Extracted data entries
==================================================
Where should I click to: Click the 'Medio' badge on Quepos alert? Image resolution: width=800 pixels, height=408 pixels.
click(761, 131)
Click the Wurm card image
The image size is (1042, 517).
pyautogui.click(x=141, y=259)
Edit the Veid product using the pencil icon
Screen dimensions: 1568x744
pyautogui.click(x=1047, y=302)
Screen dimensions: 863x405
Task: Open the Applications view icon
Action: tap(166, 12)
==================================================
From the first line to the last, reproduce the data above exactly.

Where should I click to: Click the 'Medio' badge on Quepos alert? Image resolution: width=800 pixels, height=408 pixels.
click(761, 131)
Click the Wurm card image
The image size is (1042, 517).
pyautogui.click(x=141, y=259)
Edit the Veid product using the pencil icon
Screen dimensions: 1568x744
pyautogui.click(x=1047, y=302)
Screen dimensions: 863x405
Task: Open the Applications view icon
Action: tap(166, 12)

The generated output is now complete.